Tunisia started the ball rolling in January when president Zine El Abidine Ben Ali was sent packing into exile, to be followed by Egyptian counterpart Hosni Mubarak the following month under the weight of mass street protests.

“People power” has since set its sights on embattled Yemeni President Ali Abdullah Saleh: Between them, the three heads of state have amassed several decades in power.

“People have revolted against republicans that wanted to become royal families,” says Mustapha Alani of the Gulf Research Centre in Dubai.

“If you are president, you have to stick to your republican principles.” Mr Ben Ali and Mr Mubarak were both perceived to have their sons lined up as successors to rule Tunisia and Egypt, respectively, in the decades ahead.

In Syria, which was unaffected until a tentative first protest on March 15, the date of a Facebook-organised Day of Dignity, Bashar al-Assad took over the mantle as President on the death of his father, Hafez al-Assad, in 2000.

But protests have since boiled over, with activists accusing security forces of killing more than 100 people on Wednesday alone in a southern town.

Algeria’s Abdelaziz Bouteflika, who has been president for the past 12 years and plans to run again in a 2014 election for another five, faces a growing protest movement.

And leading the Arab pack in longevity, self-styled “king of kings” Muammar Gaddafi has ruled Libya for more than 40 years and was apparently grooming son Seif al-Islam to take up the baton.
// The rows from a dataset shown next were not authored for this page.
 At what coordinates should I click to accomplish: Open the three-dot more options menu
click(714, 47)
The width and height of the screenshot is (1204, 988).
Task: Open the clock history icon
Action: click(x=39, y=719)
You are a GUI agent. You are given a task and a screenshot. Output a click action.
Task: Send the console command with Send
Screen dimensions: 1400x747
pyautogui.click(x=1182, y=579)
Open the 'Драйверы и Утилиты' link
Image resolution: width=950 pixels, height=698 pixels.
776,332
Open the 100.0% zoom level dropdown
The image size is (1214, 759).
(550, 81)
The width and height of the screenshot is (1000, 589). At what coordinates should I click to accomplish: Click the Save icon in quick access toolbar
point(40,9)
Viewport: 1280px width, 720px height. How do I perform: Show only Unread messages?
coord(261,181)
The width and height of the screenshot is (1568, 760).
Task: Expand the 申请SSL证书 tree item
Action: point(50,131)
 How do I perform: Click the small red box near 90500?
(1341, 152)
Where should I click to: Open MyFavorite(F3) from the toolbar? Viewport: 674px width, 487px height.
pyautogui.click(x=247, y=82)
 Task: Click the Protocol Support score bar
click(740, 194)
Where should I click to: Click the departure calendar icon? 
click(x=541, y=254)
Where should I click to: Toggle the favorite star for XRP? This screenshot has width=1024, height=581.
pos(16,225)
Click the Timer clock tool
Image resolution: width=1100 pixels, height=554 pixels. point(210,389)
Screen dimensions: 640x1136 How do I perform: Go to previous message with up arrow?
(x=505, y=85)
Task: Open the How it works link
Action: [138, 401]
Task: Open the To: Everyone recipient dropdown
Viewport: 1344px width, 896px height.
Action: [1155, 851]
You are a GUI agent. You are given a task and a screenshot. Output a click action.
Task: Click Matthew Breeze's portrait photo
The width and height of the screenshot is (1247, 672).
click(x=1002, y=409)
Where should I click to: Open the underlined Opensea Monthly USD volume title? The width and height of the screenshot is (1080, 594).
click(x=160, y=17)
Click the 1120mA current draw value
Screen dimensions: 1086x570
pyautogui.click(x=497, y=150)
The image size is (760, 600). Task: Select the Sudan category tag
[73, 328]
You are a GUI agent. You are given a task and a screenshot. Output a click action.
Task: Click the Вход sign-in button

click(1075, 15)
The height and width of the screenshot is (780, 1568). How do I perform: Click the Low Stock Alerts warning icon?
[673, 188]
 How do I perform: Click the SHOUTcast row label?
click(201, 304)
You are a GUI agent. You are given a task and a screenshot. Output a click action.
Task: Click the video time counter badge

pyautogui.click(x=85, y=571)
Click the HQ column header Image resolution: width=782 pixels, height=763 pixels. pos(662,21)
But unrelenting coalition air strikes with the blessing of a UN Security Council resolution combined with an armed revolt on the ground suggest his days in power are numbered.

“A lot of these leaders had started as revolutionaries but they turned out to become tyrants,” says Jamil Mroue, an Abu Dhabi-based Lebanese commentator and former newspaper publisher.

“They all looked like liars.”

In the case of Tunisia and Egypt, the army’s intervention proved decisive, while the military is now also being seen as pivotal in determining the outcome of an anti-Saleh revolt in Yemen.

The Arab monarchies in Morocco and the countries of the oil-rich Gulf – apart from Bahrain, and to some extent Jordan, Kuwait and Oman – have fared better in resisting dramatic change.

The issue is complicated in Bahrain where a Sunni royal family rules over a Shiite majority.

“Monarchies constitute systems that are more rooted in society, that refer to a certain social order,” says Mr Shaikh.

Mr Alani points out that the rules of succession, even if lacking transparency and at times disputed within the ruling family, are seen as an internal affair. “Kings can pass their power to their sons or to their brothers,” he says.

But even monarchs, he warns, “if they want to survive, they need to reform as well. They cannot survive the old-fashioned way. They cannot turn the clock back, their historical legitimacy cannot last for ever.”

And Mr Shaikh points out that Western powers have strategic interests at stake in the Gulf, deterring them from rocking the boat.